(Beginning of Data for review)

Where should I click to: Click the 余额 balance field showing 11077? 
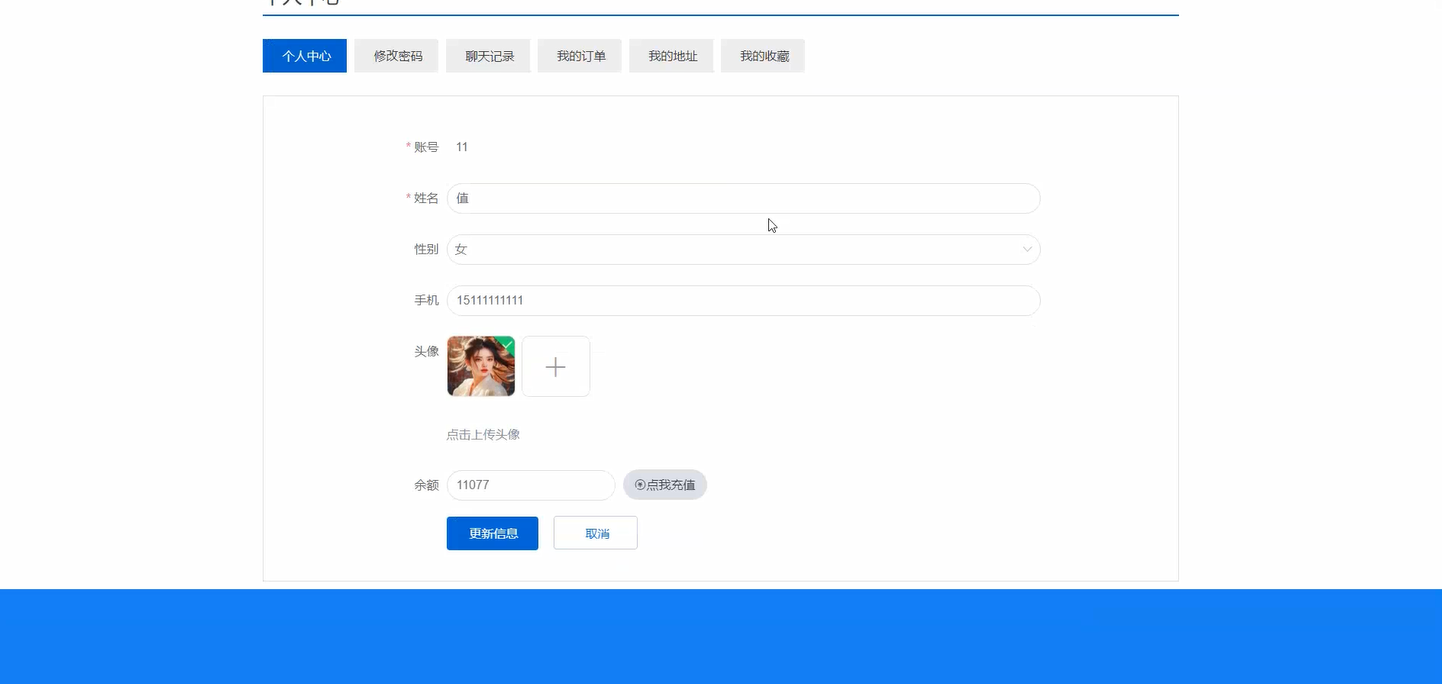point(530,484)
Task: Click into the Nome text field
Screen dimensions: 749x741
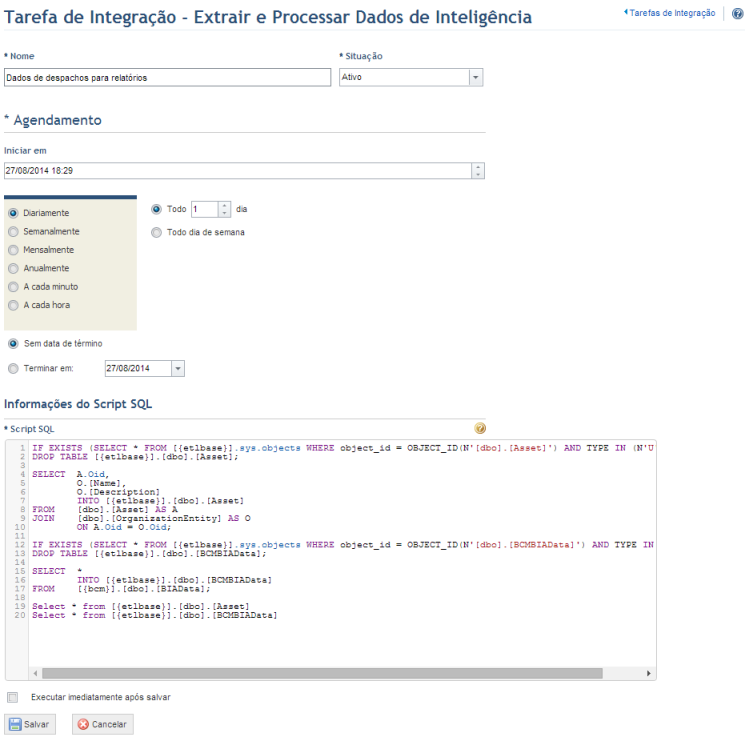Action: pyautogui.click(x=167, y=77)
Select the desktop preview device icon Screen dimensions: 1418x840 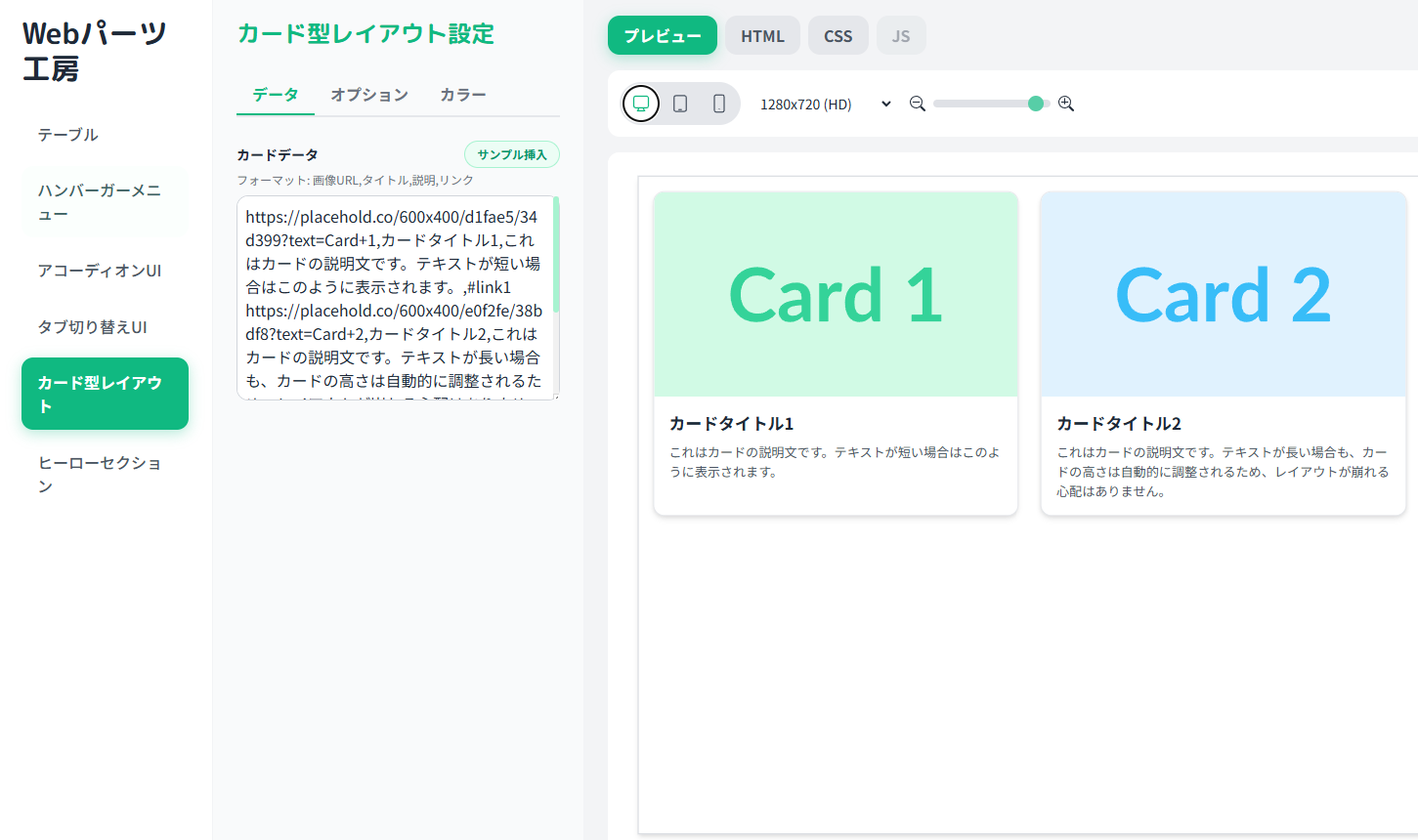coord(641,104)
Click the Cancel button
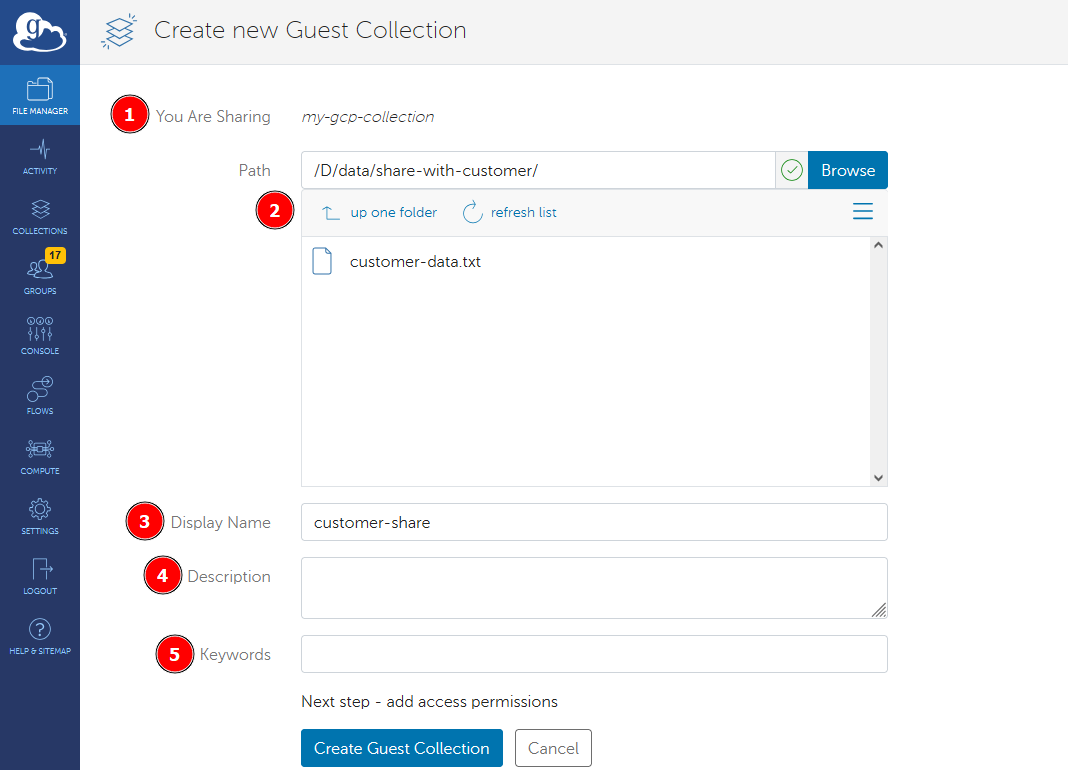1068x770 pixels. pyautogui.click(x=553, y=748)
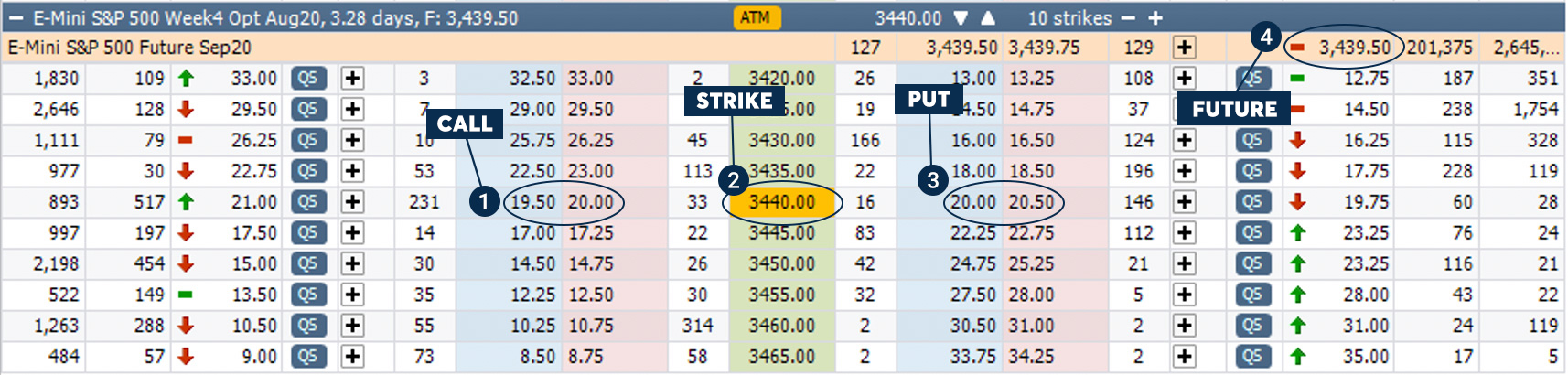Increase number of strikes with plus

(1155, 18)
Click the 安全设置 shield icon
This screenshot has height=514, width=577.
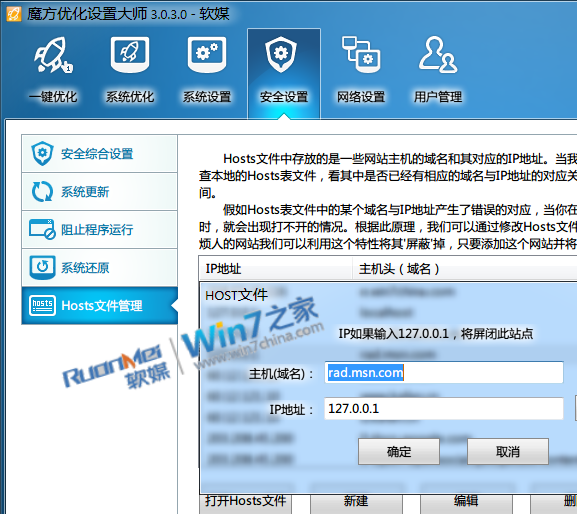click(281, 54)
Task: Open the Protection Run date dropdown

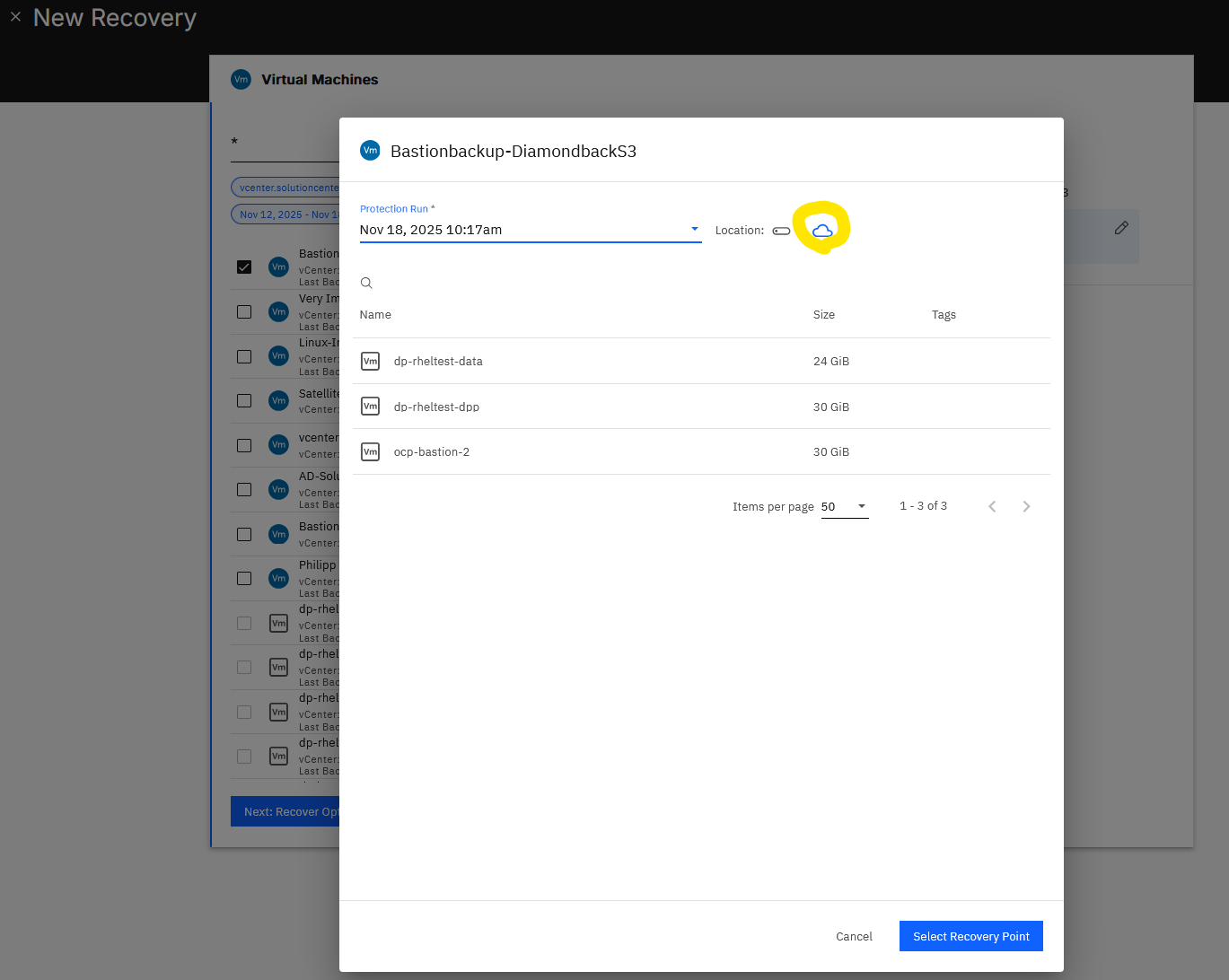Action: 531,230
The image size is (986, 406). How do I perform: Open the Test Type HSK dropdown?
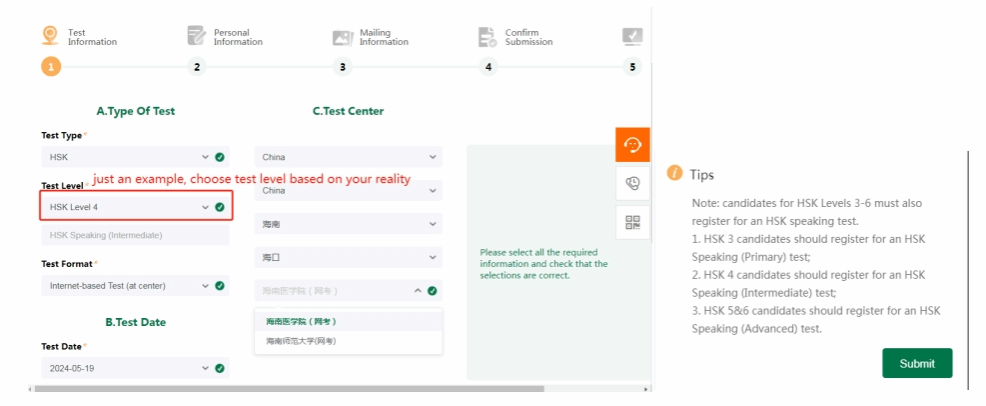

(End of Data for review)

Reproduce the span beginning at the line with "Click the 安全设置 shield icon" and ending at the last line of the entries above, inclusive, exactly as it stands. Exclude the pictures.

Click the 安全设置 shield icon
This screenshot has height=514, width=577.
click(281, 54)
Task: Open the Protection Run date dropdown

Action: 531,230
The image size is (986, 406). How do I perform: Open the Test Type HSK dropdown?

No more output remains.